### MATERIAL SHOWN

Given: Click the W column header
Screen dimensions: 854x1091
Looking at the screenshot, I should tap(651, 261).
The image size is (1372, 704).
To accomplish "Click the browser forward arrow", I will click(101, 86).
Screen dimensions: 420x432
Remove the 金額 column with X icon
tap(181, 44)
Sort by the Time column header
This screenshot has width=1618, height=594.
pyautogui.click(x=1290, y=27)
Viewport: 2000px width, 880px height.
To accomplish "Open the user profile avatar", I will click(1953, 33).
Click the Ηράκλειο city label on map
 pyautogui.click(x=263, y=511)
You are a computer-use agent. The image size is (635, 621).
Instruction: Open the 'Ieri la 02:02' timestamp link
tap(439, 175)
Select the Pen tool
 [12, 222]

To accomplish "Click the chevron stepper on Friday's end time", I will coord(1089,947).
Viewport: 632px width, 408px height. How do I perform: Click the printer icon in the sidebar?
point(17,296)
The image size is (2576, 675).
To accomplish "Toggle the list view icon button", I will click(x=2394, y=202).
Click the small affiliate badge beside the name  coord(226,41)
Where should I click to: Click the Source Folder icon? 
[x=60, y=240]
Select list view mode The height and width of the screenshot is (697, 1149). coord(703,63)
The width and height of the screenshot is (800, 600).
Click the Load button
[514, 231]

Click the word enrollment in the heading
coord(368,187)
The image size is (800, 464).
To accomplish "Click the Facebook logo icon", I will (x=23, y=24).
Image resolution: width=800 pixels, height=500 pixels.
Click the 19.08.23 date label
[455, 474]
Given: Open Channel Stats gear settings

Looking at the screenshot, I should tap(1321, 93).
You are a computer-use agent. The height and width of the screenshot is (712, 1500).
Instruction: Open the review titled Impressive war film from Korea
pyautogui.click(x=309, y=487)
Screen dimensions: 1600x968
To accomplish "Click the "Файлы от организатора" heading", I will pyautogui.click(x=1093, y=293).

### ASSIGNMENT
Please provide an exact transcription of each line from the one holding "Instruction: Open the review" through the final line of the data above.

### OUTPUT OF THE TASK
Instruction: Open the review titled Impressive war film from Korea
pyautogui.click(x=309, y=487)
Screen dimensions: 1600x968
To accomplish "Click the "Файлы от организатора" heading", I will pyautogui.click(x=1093, y=293).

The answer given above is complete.